UNIT 2. INDUSTRIAL INSTRUMENTATION.

- General aspects of industrial instrumentation.

- Sensors, transmitters, and transducers.

- Final control elements.

- Laboratory session.

UNIT 3. MODELING OF INDUSTRIAL PROCESSES.

- Modeling of representative processes.

- Linearization of Nonlinear models.

- Transfer functions and block diagrams.

- Laboratory session.

UNIT 4. DYNAMICS OF INDUSTRIAL PROCESSES.

- Dynamic behaviour of first and second-order processes.

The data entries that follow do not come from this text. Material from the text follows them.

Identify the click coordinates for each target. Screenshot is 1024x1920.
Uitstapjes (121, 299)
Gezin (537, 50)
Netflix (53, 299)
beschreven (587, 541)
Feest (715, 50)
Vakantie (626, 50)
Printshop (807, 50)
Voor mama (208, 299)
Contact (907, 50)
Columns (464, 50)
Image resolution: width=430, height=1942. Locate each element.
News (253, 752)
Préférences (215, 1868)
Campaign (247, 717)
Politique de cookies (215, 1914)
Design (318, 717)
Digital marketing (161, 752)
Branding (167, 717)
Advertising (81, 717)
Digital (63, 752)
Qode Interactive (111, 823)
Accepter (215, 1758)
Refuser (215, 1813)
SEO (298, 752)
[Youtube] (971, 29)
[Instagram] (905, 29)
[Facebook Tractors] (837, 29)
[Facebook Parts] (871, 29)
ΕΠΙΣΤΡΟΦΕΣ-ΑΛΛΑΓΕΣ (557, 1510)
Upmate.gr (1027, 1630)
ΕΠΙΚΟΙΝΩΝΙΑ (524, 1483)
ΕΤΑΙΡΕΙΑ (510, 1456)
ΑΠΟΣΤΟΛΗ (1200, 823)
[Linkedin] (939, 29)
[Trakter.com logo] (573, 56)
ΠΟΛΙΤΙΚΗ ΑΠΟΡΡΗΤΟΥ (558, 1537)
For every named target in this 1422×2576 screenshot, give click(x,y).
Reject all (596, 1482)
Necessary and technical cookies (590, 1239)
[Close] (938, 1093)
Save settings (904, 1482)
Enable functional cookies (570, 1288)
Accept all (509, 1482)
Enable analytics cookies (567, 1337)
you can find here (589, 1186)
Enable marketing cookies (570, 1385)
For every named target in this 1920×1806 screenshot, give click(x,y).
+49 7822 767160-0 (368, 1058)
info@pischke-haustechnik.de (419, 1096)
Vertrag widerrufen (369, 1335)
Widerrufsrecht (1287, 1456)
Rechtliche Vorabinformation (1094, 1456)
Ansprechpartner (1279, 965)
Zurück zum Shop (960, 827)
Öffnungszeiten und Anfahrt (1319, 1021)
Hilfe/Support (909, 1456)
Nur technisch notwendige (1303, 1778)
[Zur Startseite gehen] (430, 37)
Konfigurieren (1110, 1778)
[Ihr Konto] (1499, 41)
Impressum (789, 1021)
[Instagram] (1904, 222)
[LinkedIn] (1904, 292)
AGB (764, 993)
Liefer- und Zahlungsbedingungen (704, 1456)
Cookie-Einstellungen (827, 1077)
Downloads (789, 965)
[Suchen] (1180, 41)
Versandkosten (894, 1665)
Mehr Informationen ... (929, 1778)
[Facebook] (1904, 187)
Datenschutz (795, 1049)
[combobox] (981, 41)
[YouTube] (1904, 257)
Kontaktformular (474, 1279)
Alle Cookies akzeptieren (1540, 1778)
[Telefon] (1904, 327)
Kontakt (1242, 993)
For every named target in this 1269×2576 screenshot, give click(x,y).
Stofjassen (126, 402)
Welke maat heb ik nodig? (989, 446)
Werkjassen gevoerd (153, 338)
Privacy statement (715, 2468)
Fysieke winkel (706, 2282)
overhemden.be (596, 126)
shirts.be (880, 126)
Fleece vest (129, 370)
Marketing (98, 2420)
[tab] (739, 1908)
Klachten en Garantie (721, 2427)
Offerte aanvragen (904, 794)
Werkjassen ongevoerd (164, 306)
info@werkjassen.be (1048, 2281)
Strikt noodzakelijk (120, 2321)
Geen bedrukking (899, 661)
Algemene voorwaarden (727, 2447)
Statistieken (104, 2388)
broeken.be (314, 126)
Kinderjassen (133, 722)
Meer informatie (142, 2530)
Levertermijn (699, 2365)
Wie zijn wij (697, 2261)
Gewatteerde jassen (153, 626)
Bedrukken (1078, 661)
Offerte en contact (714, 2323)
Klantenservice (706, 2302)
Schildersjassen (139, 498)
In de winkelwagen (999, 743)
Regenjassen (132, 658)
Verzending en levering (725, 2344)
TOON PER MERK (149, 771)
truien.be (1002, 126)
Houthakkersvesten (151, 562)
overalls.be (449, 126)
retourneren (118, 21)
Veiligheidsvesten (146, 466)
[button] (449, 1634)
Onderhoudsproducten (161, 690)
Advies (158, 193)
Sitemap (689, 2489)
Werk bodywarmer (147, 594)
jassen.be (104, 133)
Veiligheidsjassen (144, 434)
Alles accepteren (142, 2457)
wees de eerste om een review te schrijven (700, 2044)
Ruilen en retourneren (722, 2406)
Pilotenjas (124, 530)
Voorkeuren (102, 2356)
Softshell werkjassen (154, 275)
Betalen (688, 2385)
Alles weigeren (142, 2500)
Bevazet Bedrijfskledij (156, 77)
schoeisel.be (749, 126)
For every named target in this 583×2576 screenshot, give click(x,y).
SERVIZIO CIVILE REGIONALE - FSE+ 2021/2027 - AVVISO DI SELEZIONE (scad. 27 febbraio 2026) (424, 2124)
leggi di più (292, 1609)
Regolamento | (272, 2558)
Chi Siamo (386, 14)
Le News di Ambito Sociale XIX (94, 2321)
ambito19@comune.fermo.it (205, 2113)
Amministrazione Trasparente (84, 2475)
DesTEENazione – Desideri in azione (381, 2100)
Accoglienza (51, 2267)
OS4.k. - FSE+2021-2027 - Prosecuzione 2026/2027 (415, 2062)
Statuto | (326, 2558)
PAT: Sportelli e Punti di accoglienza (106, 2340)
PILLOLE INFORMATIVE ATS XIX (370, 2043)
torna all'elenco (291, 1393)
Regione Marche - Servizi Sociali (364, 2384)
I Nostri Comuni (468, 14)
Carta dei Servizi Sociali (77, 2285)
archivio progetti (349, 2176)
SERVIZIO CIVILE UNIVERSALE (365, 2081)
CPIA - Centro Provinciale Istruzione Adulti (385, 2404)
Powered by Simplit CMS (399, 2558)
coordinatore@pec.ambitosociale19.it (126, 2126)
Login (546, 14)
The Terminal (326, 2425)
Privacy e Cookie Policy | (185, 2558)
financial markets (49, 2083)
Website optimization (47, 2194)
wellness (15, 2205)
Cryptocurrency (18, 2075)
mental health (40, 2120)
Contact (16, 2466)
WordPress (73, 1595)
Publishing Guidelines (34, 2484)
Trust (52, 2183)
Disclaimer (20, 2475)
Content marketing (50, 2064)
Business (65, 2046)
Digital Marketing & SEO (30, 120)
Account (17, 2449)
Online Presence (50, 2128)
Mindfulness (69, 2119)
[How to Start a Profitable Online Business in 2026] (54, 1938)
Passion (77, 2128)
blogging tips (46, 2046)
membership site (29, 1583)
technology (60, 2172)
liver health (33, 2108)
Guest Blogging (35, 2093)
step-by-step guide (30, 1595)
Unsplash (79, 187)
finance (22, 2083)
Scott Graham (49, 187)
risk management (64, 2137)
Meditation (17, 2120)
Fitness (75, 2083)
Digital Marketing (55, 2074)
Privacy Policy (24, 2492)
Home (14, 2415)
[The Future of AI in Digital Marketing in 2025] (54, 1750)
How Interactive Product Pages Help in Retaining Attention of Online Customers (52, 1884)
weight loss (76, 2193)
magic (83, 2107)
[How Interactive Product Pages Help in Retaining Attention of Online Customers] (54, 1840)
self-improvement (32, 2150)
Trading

- Dynamic behaviour of higher-order processes.

- Block diagrams.

- Closed-loop transfer functions.

- Responses of closed-loop control systems.

- Stability.

- Laboratory session.

UNIT 5. PID CONTROLLERS.

- Introduction.

- Basic control modes.

- Features of PID controllers.

- Modifications of the standard PID algorithm.

- Laboratory session.

UNIT 6. PID CONTROLLERS TUNING.

- Performance criteria.

- Open-loop tuning methods.

- Closed-loop tuning methods.

- Other tuning methods.

- Automatic controller tuning.

- Laboratory session.

UNIT 7. ADVANCED CONTROL TECHNIQUES.

- Feedforward control.

- Ratio control.

- Cascade control.

- Selective control.

- Override control.

- Split range control.

- Inferential control.

- Dead-time compensation.

- Laboratory session.

METHODOLOGY
The methods and techniques used by the lecturer consist mainly of:

* Presentation: The lecturer complements the theoretical content and notes with explanations and examples about control devices, control systems and their integration into industrial equipment. The student will have notes of the subject. In addition, the student will have activities and complementary material in the Alud platform.

* Exercises and Problems: During the explanation of the contents, practical exercises will be done with the assistance of the lecturer. Numerical exercises will be also done.

* Lab: The laboratory practices are directly related to the theoretical content of the subject and should serve to experience and observe theoretical concepts by means of practical results with educational and industrial equipment. Each student will have the same statements, objectives, and instructions for completing the practical work. Students must make a report of each practice which will be collected by the lecturer and be evaluated. The student will attend to the Measurement Systems and Regulation Laboratory for practical and demonstration sessions.

ASSESSMENT
Ordinary assessment:

The evaluation system consists of continuous assessment activities (50%) and a final exam (50%):

The continuous evaluation activities consist of practical exercises and laboratory activities. Laboratory practices are compulsory.